In a Circular Letter dated 6th May 1915, Mother Ildegarde wrote:

“My dear daughters, the days which we are living in this time, are dangerous … the war, the earthquakes and the floods are hitting the earth which is already soaked with blood and tears, the rumble of the cannons, the bullets and the machine guns are killing thousands of young soldiers! The poor wounded persons ask to see again and to bid farewell either to their mother, their spouse, their children for the last time, but they are denied to do so … the wild ambition and the desire of conquest, invade the heart of some Powerful of the world and they oppress every feeling of humanity …”

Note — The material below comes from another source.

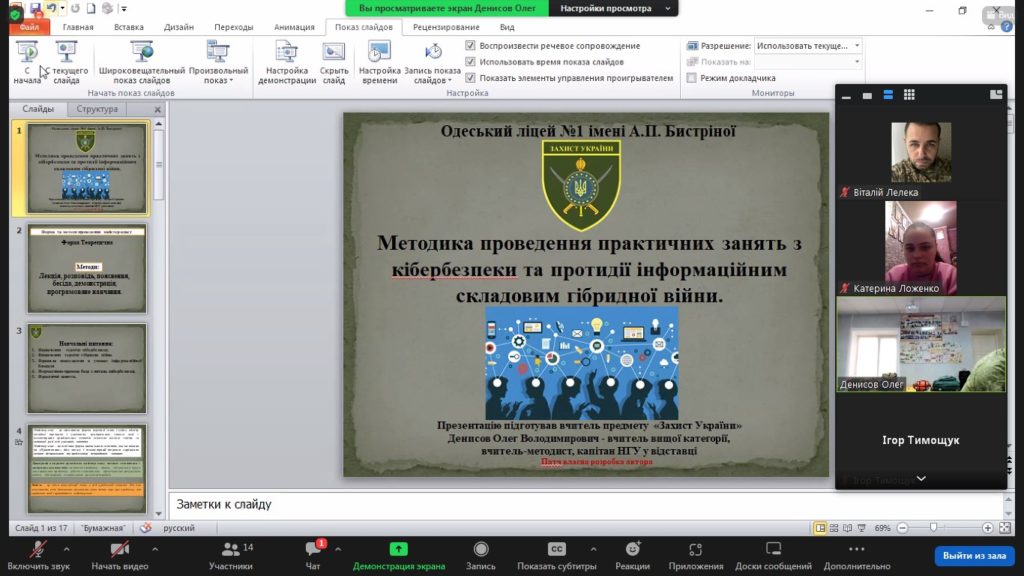
Task: Uncheck Использовать время показа слайдов
Action: coord(471,62)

In this same circular, the General Mother, announces that the Sacred Congregation of the Bishops and Regulars, “considering the difficulty of the painful and dangerous times which we are going through”, has decided to postpone momentarily the assembly of the Provincial and General Chapters, to autumn of the following year 1916, in the hope that the political affairs will be reorganized and that peace and tranquillity will reign among the peoples. Thus they will be able to proceed calmly to the Elections … But I cannot hide away from you the painful impression I experienced due to this announcement, because of my age – the long  fatigue shouldered – the growing difficulties and the sad events encountered in leading the Institute, made me desire some calm and rest in these last days of earthly exile … But God wants that I still work for the Institute and will continue to work until the hour of rest will ring for me…! 

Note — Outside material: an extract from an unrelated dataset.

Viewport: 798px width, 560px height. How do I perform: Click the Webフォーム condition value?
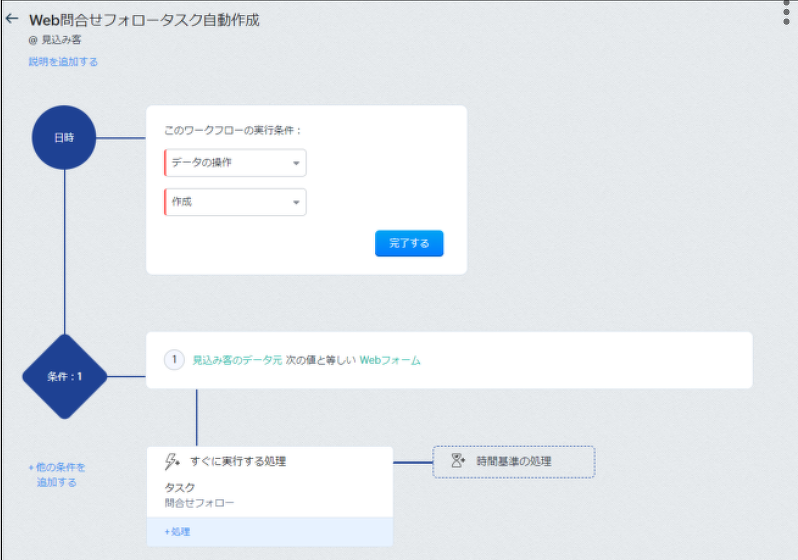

In 1915 Mother Ildegarde wrote a letter to the sisters who were called to leave on the  hospital-trains to look after the wounded soldiers: 

“.. It’s not just the duty, but the feeling of love which urges me to write a few lines, my good daughters, in this circumstance which is sad in itself, but rich in adventures for all those who among you will be destined by Obedience to be ready to assist the wounded during the war.… If my concerns didn’t prohibit it, I would be so happy to run in your midst, and find myself with you near the bed of those miserable persons to surround them with spiritual and temporal care which they need so badly… My dearest daughters, make the best of this grace which the Lord gives you in offering the occasion to accomplish much good which God alone knows about its importance…  Other sisters from Savoie will come to help you and share with you the difficulties which you will encounter. Give to these sisters the example of the life of sacrifice, of self-denial and of all the religious virtues… Behave in a way that everyone might admire your zeal for the spiritual good of the upset, the attitude and the religious seriousness with the persons with whom you will deal…” 

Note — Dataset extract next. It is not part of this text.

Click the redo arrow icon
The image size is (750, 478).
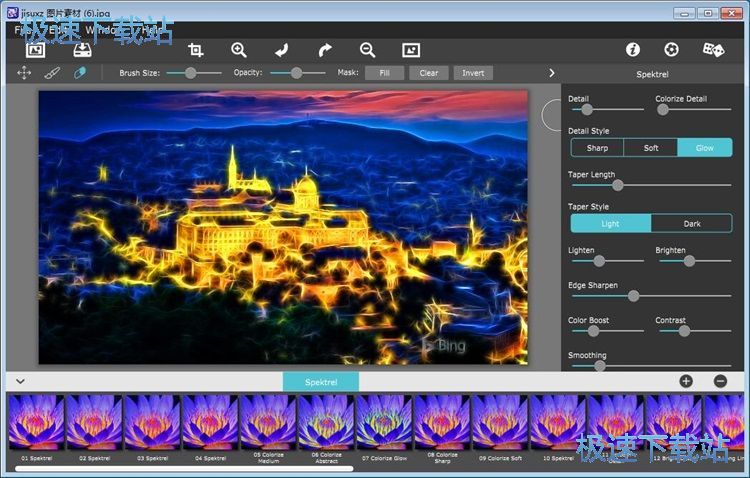[x=324, y=49]
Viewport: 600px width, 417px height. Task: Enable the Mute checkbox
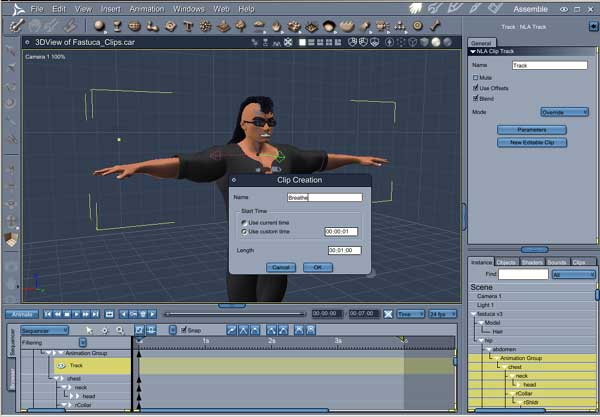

On the 23rd August, Mother Ildegarde reached Milan, where the four hospital-trains destined to the western front, stopped. “She wanted to see again and bless her daughters before their departure on the iron and firing line of the battle fields and the trenches.  She saw them and greeted them one after the other. As she moved away from the trains, the sisters wept tenderly for the Mother who was henceforth tired. The soldiers present, were hardened in their military greeting due to the major officials. It was the last greeting of the daughters and it was the grateful praise of the Homeland....  The night of the same day, on the 2nd September 1915, the Superior General died after an utterly short malaise”. She was 76 years old, 56 of which were spent in religious life. 

“ Her maternal fervour urged her to encounter her sixteen daughters in Milan, who, since the  beginning of the war of Italy, are in charge of the trains of the Knights of the Maltese Cross, to assist the poor soldiers who fell sick or remained wounded in the battle fields”. (from the Necrology.)